### EXERCISE PROMPT
Beginning at the first line of the data, print each line exactly, stopping after the line that contains "Toggle the Video".
··········
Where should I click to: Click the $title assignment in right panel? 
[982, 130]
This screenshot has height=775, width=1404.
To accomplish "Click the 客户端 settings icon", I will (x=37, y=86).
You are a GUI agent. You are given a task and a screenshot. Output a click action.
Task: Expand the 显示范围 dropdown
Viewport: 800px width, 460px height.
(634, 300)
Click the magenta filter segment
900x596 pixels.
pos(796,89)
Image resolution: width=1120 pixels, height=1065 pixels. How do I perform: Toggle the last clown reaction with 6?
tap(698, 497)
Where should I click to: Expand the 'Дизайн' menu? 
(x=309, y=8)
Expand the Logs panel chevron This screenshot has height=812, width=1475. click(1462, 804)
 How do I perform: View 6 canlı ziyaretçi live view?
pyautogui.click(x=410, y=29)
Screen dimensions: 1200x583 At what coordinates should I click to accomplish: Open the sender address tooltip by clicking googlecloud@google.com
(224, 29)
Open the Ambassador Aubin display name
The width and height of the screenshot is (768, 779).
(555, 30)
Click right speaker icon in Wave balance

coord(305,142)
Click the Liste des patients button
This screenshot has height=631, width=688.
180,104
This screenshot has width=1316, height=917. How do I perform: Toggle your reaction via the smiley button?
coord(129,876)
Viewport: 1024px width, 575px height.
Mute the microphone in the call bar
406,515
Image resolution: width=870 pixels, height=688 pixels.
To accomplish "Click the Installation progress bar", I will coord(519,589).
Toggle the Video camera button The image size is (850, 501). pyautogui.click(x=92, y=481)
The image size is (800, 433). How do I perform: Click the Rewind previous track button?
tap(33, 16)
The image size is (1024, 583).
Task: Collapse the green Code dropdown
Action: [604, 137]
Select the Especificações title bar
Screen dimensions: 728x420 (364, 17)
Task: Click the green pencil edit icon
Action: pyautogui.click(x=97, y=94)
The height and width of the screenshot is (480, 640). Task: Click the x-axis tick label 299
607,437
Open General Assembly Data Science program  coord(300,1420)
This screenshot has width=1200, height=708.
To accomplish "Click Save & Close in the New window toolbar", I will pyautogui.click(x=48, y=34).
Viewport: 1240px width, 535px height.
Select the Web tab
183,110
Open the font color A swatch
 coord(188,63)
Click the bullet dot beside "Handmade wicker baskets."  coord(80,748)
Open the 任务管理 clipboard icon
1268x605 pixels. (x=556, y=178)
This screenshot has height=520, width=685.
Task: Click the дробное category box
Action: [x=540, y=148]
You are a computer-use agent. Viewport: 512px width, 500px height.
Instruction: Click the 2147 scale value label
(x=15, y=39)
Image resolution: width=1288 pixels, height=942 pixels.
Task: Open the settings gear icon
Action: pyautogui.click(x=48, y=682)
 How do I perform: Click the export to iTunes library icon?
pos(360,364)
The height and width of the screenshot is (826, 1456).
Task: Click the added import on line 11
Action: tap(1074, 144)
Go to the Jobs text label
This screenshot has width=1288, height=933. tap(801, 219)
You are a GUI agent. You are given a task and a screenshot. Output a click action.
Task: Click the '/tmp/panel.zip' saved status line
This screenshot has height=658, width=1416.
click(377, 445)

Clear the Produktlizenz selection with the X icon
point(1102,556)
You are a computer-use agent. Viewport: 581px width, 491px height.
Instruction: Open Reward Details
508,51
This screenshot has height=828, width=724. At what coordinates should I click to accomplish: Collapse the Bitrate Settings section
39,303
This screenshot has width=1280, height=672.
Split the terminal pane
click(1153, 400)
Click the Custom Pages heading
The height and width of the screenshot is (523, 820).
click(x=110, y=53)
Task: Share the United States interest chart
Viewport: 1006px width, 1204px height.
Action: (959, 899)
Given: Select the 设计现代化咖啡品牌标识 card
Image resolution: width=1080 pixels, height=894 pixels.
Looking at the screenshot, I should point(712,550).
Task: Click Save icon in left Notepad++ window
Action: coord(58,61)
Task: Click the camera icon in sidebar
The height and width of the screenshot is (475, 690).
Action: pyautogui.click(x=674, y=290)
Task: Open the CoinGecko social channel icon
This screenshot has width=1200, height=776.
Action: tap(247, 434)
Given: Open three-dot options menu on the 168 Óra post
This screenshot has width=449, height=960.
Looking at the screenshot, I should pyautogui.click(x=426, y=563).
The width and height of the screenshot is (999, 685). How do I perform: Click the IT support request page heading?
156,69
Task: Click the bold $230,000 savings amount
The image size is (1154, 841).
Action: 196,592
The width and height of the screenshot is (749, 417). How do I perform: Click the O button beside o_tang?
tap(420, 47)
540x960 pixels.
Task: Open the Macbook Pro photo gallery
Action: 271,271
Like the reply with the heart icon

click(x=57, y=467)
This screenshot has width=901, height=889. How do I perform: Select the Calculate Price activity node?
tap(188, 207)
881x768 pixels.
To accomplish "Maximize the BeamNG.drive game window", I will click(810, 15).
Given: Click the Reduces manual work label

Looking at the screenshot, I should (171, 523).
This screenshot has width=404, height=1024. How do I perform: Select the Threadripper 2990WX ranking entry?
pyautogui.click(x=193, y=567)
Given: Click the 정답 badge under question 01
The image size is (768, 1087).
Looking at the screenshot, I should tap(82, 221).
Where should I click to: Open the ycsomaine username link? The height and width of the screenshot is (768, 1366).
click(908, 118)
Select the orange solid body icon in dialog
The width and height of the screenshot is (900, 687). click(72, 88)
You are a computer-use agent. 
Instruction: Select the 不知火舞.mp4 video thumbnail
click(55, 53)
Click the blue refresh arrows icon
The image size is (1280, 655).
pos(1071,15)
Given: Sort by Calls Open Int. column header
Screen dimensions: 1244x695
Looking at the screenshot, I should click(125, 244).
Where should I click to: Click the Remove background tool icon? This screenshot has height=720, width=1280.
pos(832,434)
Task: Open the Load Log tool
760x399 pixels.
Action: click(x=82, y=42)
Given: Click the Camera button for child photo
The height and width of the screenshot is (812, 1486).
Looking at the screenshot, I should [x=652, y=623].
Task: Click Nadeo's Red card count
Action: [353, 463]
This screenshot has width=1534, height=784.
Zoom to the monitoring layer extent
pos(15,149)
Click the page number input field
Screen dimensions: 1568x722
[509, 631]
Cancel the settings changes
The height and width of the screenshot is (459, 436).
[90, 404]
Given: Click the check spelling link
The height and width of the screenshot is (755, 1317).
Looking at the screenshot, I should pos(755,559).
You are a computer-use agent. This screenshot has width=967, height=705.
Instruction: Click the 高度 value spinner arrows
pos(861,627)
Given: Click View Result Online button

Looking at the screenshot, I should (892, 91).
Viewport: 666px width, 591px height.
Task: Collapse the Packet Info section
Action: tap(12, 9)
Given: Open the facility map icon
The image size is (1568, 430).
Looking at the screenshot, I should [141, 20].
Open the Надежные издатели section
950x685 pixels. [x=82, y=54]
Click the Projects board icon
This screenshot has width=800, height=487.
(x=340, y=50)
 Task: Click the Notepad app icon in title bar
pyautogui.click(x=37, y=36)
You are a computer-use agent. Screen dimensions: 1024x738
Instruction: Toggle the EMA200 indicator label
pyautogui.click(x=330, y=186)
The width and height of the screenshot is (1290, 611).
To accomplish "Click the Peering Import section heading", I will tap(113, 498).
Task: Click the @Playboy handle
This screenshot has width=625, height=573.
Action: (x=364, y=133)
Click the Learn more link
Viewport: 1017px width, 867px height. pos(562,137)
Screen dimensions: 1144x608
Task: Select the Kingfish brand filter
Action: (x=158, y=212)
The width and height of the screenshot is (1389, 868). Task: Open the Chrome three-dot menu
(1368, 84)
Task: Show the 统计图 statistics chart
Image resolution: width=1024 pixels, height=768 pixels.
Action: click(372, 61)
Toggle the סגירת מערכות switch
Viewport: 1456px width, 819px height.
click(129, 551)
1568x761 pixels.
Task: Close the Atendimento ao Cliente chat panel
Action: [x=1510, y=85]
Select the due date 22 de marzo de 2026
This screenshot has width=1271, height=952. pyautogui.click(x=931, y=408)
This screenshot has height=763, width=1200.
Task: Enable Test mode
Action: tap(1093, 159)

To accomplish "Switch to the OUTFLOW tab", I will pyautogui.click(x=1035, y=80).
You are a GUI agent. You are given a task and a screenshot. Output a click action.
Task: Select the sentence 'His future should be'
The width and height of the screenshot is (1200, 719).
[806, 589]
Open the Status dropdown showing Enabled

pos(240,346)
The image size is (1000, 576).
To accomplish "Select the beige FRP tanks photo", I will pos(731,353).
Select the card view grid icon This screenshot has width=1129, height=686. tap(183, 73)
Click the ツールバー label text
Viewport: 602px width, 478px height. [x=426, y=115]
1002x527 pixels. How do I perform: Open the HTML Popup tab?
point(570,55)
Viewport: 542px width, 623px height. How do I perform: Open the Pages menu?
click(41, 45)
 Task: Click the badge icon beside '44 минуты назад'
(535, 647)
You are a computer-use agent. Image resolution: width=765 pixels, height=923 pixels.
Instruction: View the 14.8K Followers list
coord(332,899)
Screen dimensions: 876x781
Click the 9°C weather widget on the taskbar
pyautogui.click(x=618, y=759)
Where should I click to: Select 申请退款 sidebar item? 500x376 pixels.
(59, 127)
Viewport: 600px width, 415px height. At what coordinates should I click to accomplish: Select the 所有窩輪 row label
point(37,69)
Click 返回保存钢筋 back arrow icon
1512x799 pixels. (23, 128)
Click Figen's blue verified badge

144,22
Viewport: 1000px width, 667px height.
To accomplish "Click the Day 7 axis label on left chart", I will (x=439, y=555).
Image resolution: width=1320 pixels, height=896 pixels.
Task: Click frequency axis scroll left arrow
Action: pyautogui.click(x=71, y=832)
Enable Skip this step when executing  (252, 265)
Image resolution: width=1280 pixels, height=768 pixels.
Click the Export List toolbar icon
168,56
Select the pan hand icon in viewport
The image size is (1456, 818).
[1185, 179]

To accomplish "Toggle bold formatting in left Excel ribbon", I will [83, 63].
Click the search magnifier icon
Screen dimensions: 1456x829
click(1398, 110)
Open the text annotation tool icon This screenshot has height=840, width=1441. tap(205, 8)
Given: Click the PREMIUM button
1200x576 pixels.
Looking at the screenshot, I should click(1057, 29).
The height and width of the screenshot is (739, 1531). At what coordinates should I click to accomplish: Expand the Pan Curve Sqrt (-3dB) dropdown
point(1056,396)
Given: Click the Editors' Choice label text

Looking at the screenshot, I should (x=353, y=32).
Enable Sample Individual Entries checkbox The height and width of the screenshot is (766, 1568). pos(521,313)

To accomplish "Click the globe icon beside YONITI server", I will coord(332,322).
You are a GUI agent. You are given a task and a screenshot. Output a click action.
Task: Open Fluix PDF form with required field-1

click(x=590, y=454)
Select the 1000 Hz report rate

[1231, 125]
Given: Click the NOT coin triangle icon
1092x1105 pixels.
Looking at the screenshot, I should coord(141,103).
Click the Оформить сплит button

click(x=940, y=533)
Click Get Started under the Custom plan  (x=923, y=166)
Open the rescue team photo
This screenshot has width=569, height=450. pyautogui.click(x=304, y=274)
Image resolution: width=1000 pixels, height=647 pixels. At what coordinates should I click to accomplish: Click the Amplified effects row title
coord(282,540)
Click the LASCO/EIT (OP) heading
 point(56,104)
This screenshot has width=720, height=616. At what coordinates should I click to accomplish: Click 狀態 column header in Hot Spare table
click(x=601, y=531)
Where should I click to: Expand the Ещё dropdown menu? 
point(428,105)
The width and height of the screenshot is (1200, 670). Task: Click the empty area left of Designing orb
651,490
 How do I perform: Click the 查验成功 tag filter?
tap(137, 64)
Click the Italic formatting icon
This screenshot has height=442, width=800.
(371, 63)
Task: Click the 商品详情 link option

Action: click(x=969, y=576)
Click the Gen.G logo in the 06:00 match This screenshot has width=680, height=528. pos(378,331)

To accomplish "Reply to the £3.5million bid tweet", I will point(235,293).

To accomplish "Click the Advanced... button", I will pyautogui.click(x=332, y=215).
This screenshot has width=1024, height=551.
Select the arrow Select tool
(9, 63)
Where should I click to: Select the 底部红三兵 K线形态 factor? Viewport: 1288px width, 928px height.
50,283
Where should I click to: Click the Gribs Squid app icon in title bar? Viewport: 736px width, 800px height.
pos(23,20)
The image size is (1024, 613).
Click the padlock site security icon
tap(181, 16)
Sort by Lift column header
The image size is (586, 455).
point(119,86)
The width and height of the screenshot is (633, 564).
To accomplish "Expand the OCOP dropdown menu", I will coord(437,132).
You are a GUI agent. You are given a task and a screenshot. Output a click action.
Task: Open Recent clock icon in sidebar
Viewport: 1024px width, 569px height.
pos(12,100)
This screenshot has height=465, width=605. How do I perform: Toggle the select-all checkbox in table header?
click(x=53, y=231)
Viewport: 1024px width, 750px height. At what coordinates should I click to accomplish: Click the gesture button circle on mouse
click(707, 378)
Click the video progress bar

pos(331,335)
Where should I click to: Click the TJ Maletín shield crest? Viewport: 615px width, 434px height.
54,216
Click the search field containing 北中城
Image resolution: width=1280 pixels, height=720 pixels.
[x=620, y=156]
··········
### RESULT
Where should I click to: Click the $title assignment in right panel? 
[982, 130]
This screenshot has height=775, width=1404.
To accomplish "Click the 客户端 settings icon", I will (x=37, y=86).
You are a GUI agent. You are given a task and a screenshot. Output a click action.
Task: Expand the 显示范围 dropdown
Viewport: 800px width, 460px height.
(634, 300)
Click the magenta filter segment
900x596 pixels.
pos(796,89)
Image resolution: width=1120 pixels, height=1065 pixels. How do I perform: Toggle the last clown reaction with 6?
tap(698, 497)
Where should I click to: Expand the 'Дизайн' menu? 
(x=309, y=8)
Expand the Logs panel chevron This screenshot has height=812, width=1475. click(1462, 804)
 How do I perform: View 6 canlı ziyaretçi live view?
pyautogui.click(x=410, y=29)
Screen dimensions: 1200x583 At what coordinates should I click to accomplish: Open the sender address tooltip by clicking googlecloud@google.com
(224, 29)
Open the Ambassador Aubin display name
The width and height of the screenshot is (768, 779).
(555, 30)
Click right speaker icon in Wave balance

coord(305,142)
Click the Liste des patients button
This screenshot has height=631, width=688.
180,104
This screenshot has width=1316, height=917. How do I perform: Toggle your reaction via the smiley button?
coord(129,876)
Viewport: 1024px width, 575px height.
Mute the microphone in the call bar
406,515
Image resolution: width=870 pixels, height=688 pixels.
To accomplish "Click the Installation progress bar", I will coord(519,589).
Toggle the Video camera button The image size is (850, 501). pyautogui.click(x=92, y=481)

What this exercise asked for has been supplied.